━━ Input data

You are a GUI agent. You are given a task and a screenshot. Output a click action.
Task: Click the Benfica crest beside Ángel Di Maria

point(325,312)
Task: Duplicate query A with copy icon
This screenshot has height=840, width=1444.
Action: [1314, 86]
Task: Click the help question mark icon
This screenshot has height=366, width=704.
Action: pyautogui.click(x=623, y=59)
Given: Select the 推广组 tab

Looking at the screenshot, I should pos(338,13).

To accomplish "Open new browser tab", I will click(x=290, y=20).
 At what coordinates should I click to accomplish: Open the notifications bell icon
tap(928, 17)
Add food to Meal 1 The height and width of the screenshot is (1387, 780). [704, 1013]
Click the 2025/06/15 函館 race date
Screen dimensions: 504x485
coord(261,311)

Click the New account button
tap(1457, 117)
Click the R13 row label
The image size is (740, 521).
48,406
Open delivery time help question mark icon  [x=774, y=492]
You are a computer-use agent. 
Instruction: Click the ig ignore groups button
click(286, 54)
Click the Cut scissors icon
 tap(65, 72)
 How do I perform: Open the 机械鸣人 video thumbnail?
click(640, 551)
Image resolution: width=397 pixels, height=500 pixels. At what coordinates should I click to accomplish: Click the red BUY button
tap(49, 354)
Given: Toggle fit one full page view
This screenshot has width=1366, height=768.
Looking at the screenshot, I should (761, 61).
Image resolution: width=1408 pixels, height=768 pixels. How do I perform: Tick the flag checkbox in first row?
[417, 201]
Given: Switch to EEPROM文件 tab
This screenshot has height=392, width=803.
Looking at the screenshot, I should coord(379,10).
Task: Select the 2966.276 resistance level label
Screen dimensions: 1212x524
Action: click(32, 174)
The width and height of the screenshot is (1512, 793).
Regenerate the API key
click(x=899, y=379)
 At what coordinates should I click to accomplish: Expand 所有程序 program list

━━━━

=== Exercise brief ===
Return the data word for word, from its very first line through the line containing "tap(928, 17)", with both of those lines included.

=== Final result ===
You are a GUI agent. You are given a task and a screenshot. Output a click action.
Task: Click the Benfica crest beside Ángel Di Maria

point(325,312)
Task: Duplicate query A with copy icon
This screenshot has height=840, width=1444.
Action: [1314, 86]
Task: Click the help question mark icon
This screenshot has height=366, width=704.
Action: pyautogui.click(x=623, y=59)
Given: Select the 推广组 tab

Looking at the screenshot, I should pos(338,13).

To accomplish "Open new browser tab", I will click(x=290, y=20).
 At what coordinates should I click to accomplish: Open the notifications bell icon
tap(928, 17)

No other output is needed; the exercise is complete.